SHORT PROBLEM
Rewrite the records below, substituting "interface agent" for every occurrence of "GUI agent" and leaving everything else unchanged.

Stored data entries
— start —
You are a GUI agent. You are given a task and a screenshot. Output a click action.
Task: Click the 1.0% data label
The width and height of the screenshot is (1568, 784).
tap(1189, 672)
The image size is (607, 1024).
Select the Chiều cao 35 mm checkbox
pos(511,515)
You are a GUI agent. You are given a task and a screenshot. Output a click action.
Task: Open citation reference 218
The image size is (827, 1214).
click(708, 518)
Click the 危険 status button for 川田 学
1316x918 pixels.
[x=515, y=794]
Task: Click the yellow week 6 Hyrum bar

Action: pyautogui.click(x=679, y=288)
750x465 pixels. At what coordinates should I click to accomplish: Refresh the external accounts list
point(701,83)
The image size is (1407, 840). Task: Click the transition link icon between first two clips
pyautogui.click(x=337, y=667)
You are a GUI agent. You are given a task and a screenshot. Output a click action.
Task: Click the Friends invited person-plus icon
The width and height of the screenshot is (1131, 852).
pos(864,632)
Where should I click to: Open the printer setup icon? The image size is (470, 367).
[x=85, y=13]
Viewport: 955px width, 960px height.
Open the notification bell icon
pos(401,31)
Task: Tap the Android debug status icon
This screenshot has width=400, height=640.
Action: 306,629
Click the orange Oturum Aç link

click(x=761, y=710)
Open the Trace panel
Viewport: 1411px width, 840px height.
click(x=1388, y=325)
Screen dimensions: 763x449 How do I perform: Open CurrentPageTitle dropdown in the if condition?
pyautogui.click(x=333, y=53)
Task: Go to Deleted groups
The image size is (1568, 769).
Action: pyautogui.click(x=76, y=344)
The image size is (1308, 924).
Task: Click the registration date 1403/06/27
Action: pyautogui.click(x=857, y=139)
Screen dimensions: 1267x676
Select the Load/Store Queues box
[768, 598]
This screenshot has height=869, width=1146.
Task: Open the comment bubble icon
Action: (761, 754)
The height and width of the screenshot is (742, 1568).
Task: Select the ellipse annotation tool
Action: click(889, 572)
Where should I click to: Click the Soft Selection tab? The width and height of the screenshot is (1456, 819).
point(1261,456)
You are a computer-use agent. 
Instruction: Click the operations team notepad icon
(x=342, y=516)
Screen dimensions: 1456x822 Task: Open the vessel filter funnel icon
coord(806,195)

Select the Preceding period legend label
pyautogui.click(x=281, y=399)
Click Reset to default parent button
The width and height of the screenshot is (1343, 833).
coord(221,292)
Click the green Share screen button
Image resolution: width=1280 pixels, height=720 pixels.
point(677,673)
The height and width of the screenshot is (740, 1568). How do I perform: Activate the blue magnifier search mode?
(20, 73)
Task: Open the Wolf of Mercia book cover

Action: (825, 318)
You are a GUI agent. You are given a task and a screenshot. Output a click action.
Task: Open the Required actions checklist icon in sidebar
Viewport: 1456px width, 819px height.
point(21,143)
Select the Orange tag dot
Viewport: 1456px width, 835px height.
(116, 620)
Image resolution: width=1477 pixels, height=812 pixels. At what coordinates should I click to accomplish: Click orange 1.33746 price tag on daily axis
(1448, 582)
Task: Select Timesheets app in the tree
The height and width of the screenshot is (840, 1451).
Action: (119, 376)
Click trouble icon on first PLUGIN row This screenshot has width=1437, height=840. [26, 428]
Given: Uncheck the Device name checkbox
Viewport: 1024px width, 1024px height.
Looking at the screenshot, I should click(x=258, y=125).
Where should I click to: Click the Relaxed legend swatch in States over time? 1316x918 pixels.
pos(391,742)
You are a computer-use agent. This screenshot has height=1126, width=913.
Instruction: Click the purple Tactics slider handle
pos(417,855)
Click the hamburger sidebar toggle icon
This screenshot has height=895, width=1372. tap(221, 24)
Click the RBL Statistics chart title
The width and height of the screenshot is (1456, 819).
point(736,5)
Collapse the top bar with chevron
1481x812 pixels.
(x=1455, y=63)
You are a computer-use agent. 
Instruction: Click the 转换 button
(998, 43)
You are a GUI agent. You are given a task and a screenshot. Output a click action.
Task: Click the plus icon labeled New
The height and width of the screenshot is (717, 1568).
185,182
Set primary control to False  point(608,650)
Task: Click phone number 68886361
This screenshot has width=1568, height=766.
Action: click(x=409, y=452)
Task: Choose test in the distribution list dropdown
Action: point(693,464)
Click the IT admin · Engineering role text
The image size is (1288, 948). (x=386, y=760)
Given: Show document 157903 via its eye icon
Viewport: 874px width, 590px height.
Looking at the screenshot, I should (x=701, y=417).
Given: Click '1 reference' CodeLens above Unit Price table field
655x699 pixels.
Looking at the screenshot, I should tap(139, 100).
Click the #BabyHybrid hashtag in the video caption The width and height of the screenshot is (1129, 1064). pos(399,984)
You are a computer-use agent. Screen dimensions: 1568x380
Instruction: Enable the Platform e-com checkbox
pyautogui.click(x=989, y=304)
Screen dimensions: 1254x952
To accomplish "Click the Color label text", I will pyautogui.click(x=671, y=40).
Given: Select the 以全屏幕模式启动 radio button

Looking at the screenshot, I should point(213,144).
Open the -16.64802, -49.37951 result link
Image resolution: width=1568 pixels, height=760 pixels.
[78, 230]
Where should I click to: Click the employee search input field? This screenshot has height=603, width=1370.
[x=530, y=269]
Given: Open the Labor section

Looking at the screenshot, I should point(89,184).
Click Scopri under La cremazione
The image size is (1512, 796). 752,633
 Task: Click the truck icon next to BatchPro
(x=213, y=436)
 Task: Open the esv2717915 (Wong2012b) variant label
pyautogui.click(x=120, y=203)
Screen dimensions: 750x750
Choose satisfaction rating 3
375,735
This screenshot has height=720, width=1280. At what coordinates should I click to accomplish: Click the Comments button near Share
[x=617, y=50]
— end —
ANSWER FOR THIS EXERCISE
You are a interface agent. You are given a task and a screenshot. Output a click action.
Task: Click the 1.0% data label
The width and height of the screenshot is (1568, 784).
tap(1189, 672)
The image size is (607, 1024).
Select the Chiều cao 35 mm checkbox
pos(511,515)
You are a interface agent. You are given a task and a screenshot. Output a click action.
Task: Open citation reference 218
The image size is (827, 1214).
click(708, 518)
Click the 危険 status button for 川田 学
1316x918 pixels.
[x=515, y=794]
Task: Click the yellow week 6 Hyrum bar

Action: pyautogui.click(x=679, y=288)
750x465 pixels. At what coordinates should I click to accomplish: Refresh the external accounts list
point(701,83)
The image size is (1407, 840). Task: Click the transition link icon between first two clips
pyautogui.click(x=337, y=667)
You are a interface agent. You are given a task and a screenshot. Output a click action.
Task: Click the Friends invited person-plus icon
The width and height of the screenshot is (1131, 852).
pos(864,632)
Where should I click to: Open the printer setup icon? The image size is (470, 367).
[x=85, y=13]
Viewport: 955px width, 960px height.
Open the notification bell icon
pos(401,31)
Task: Tap the Android debug status icon
This screenshot has width=400, height=640.
Action: 306,629
Click the orange Oturum Aç link

click(x=761, y=710)
Open the Trace panel
Viewport: 1411px width, 840px height.
click(x=1388, y=325)
Screen dimensions: 763x449 How do I perform: Open CurrentPageTitle dropdown in the if condition?
pyautogui.click(x=333, y=53)
Task: Go to Deleted groups
The image size is (1568, 769).
Action: pyautogui.click(x=76, y=344)
The image size is (1308, 924).
Task: Click the registration date 1403/06/27
Action: pyautogui.click(x=857, y=139)
Screen dimensions: 1267x676
Select the Load/Store Queues box
[768, 598]
This screenshot has height=869, width=1146.
Task: Open the comment bubble icon
Action: (761, 754)
The height and width of the screenshot is (742, 1568).
Task: Select the ellipse annotation tool
Action: click(889, 572)
Where should I click to: Click the Soft Selection tab? The width and height of the screenshot is (1456, 819).
point(1261,456)
You are a computer-use agent. 
Instruction: Click the operations team notepad icon
(x=342, y=516)
Screen dimensions: 1456x822 Task: Open the vessel filter funnel icon
coord(806,195)

Select the Preceding period legend label
pyautogui.click(x=281, y=399)
Click Reset to default parent button
The width and height of the screenshot is (1343, 833).
coord(221,292)
Click the green Share screen button
Image resolution: width=1280 pixels, height=720 pixels.
point(677,673)
The height and width of the screenshot is (740, 1568). How do I perform: Activate the blue magnifier search mode?
(20, 73)
Task: Open the Wolf of Mercia book cover

Action: (825, 318)
You are a interface agent. You are given a task and a screenshot. Output a click action.
Task: Open the Required actions checklist icon in sidebar
Viewport: 1456px width, 819px height.
point(21,143)
Select the Orange tag dot
Viewport: 1456px width, 835px height.
(116, 620)
Image resolution: width=1477 pixels, height=812 pixels. At what coordinates should I click to accomplish: Click orange 1.33746 price tag on daily axis
(1448, 582)
Task: Select Timesheets app in the tree
The height and width of the screenshot is (840, 1451).
Action: (119, 376)
Click trouble icon on first PLUGIN row This screenshot has width=1437, height=840. [26, 428]
Given: Uncheck the Device name checkbox
Viewport: 1024px width, 1024px height.
Looking at the screenshot, I should click(x=258, y=125).
Where should I click to: Click the Relaxed legend swatch in States over time? 1316x918 pixels.
pos(391,742)
You are a computer-use agent. This screenshot has height=1126, width=913.
Instruction: Click the purple Tactics slider handle
pos(417,855)
Click the hamburger sidebar toggle icon
This screenshot has height=895, width=1372. tap(221, 24)
Click the RBL Statistics chart title
The width and height of the screenshot is (1456, 819).
point(736,5)
Collapse the top bar with chevron
1481x812 pixels.
(x=1455, y=63)
You are a computer-use agent. 
Instruction: Click the 转换 button
(998, 43)
You are a interface agent. You are given a task and a screenshot. Output a click action.
Task: Click the plus icon labeled New
The height and width of the screenshot is (717, 1568).
185,182
Set primary control to False  point(608,650)
Task: Click phone number 68886361
This screenshot has width=1568, height=766.
Action: click(x=409, y=452)
Task: Choose test in the distribution list dropdown
Action: point(693,464)
Click the IT admin · Engineering role text
The image size is (1288, 948). (x=386, y=760)
Given: Show document 157903 via its eye icon
Viewport: 874px width, 590px height.
Looking at the screenshot, I should (x=701, y=417).
Given: Click '1 reference' CodeLens above Unit Price table field
655x699 pixels.
Looking at the screenshot, I should tap(139, 100).
Click the #BabyHybrid hashtag in the video caption The width and height of the screenshot is (1129, 1064). pos(399,984)
You are a computer-use agent. Screen dimensions: 1568x380
Instruction: Enable the Platform e-com checkbox
pyautogui.click(x=989, y=304)
Screen dimensions: 1254x952
To accomplish "Click the Color label text", I will pyautogui.click(x=671, y=40).
Given: Select the 以全屏幕模式启动 radio button

Looking at the screenshot, I should point(213,144).
Open the -16.64802, -49.37951 result link
Image resolution: width=1568 pixels, height=760 pixels.
[78, 230]
Where should I click to: Click the employee search input field? This screenshot has height=603, width=1370.
[x=530, y=269]
Given: Open the Labor section

Looking at the screenshot, I should point(89,184).
Click Scopri under La cremazione
The image size is (1512, 796). 752,633
 Task: Click the truck icon next to BatchPro
(x=213, y=436)
 Task: Open the esv2717915 (Wong2012b) variant label
pyautogui.click(x=120, y=203)
Screen dimensions: 750x750
Choose satisfaction rating 3
375,735
This screenshot has height=720, width=1280. At what coordinates should I click to accomplish: Click the Comments button near Share
[x=617, y=50]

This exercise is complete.